Да и особых причин скрываться у меня нет. Вот только что я все это и проделал. Выкупался, помыл голову, побрился, постирал нижнее белье и рубаху. Я, кажется, был немного простужен, и поэтому, пока сохли белье и рубаха, снова забрался в ящик — самое большее часок потерплю, а потом навсегда покину его. Да я и сейчас уже наполовину покинул его. Чтобы уничтожить предмет, изъеденный жучком, особой решимости не требуется. А там, впереди, уже виднеется выход из тоннеля. Если ящик — передвигающийся тоннель, то обнаженная — ослепительный свет у выхода из него. И эта поза, словно призывающая к тому, чтобы ею любовались. Последние три года, мне кажется, я ждал именно такого случая.
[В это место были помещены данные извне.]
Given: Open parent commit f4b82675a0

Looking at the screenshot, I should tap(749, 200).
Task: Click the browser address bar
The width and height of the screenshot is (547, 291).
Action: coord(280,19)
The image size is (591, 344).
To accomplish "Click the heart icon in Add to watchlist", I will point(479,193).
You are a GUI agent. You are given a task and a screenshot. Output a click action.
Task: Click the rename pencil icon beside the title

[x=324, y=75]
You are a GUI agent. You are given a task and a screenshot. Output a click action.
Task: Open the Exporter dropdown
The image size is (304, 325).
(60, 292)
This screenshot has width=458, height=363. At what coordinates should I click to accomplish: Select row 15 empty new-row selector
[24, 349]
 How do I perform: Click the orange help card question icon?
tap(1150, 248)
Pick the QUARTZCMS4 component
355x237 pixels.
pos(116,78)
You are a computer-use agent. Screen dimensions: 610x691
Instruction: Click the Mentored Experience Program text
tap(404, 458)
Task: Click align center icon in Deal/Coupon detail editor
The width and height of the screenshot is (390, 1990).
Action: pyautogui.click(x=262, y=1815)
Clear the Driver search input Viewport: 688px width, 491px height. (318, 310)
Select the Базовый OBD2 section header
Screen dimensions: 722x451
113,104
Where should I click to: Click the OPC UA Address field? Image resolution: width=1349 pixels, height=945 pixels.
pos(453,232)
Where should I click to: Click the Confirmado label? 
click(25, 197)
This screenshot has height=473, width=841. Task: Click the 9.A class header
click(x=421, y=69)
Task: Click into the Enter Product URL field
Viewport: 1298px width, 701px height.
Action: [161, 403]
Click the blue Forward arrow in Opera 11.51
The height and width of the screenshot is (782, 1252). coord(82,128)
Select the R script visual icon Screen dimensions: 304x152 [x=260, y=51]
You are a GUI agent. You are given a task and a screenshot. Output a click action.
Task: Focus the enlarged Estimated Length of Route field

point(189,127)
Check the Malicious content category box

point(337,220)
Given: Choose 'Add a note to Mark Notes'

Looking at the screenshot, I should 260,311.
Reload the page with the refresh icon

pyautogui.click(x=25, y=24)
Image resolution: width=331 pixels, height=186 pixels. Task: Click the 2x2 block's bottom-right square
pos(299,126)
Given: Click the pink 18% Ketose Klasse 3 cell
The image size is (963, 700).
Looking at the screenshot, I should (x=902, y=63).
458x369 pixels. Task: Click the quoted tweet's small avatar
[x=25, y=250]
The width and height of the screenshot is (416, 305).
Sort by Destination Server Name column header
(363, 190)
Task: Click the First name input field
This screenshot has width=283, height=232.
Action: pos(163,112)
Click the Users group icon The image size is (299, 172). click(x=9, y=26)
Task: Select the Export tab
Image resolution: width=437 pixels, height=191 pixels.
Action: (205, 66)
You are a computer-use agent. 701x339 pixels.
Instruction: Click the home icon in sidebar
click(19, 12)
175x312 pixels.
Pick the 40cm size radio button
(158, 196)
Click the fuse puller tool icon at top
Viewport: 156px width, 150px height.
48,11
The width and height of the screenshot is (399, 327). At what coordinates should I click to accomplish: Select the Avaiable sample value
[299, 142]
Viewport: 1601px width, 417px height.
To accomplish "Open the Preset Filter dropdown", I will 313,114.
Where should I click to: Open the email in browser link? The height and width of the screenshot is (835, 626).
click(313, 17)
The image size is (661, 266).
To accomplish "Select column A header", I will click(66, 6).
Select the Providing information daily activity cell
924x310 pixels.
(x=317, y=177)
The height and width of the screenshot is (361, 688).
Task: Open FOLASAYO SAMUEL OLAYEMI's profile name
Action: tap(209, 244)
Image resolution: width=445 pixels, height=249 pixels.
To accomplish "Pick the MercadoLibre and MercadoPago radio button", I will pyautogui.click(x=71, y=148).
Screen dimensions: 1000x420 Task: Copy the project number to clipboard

И вот неожиданная встреча с лжечеловеком-ящиком. Мой двойник, усевшийся на кровати и уставившийся на нее, стоявшую обнаженной (в беззащитной позе, лишь призывавшей к тому, чтобы на нее смотрели). Никогда еще ящик не казался мне таким безобразным. Все напоминало отвратительный сон, в котором мой дух, воспарив к потолку, разглядывает мой же труп. Неужели это сожаление о ящике? Нет, не сожаление — тоска. Мне нужен тоннель, имеющий выход. А записки — наплевать, даже если они все до последней строчки будут уничтожены.
* * *
Я думаю, что его жизнь в ящике началась совсем недавно. Однажды я обнаружил пустой полуразвалившийся ящик из гофрированного картона, небрежно сунутый в узкую щель между общественной уборной и забором. Ящик без хозяина то же, что заброшенный дом, — он быстро ветшает, ветер и дождь окрашивают его в коричневато-красный цвет вялого винограда. Я с первого взгляда понял, что это чье-то брошенное жилище. Прорезанное в ящике окошко… торчащие из него обрывки полиэтиленовой шторки… вздутия на боковых стенках, точно следы кожного заболевания, — набухшие, видимо, от воды мелкие слуховые отверстия, — из-за всего этого ящик казался полуразрушенным. Я стал обрывать боковую стенку. Ощущение — будто разматывал отсыревший пластырь, показалась внутренность ящика. Я непроизвольно загородил собой щель, куда был засунут ящик, стараясь скрыть от взглядов прохожих покинутое жилище.
Внутри ящика запечатлелись, как отпечатки рук на глине, следы пребывания в нем бывшего жильца (назовем его В.). Например, дыры, заделанные с помощью палочек для еды и изоляционной ленты. Вырезанная из журнала фотография обнаженной девицы, превратившаяся теперь в грязное пятно цвета птичьего помета. Красный шнурок, с помощью которого ящик, чтобы он не качался, привязывался к поясу. Маленькая пластмассовая коробка, укрепленная под окошком. Бесчисленные надписи, покрывающие почти всю внутреннюю поверхность ящика. Места, где их нет, — прямоугольники, одни побольше, другие поменьше, — где раньше, несомненно, висели транзистор, коробка для мелочей, карманный фонарь и другие вещи.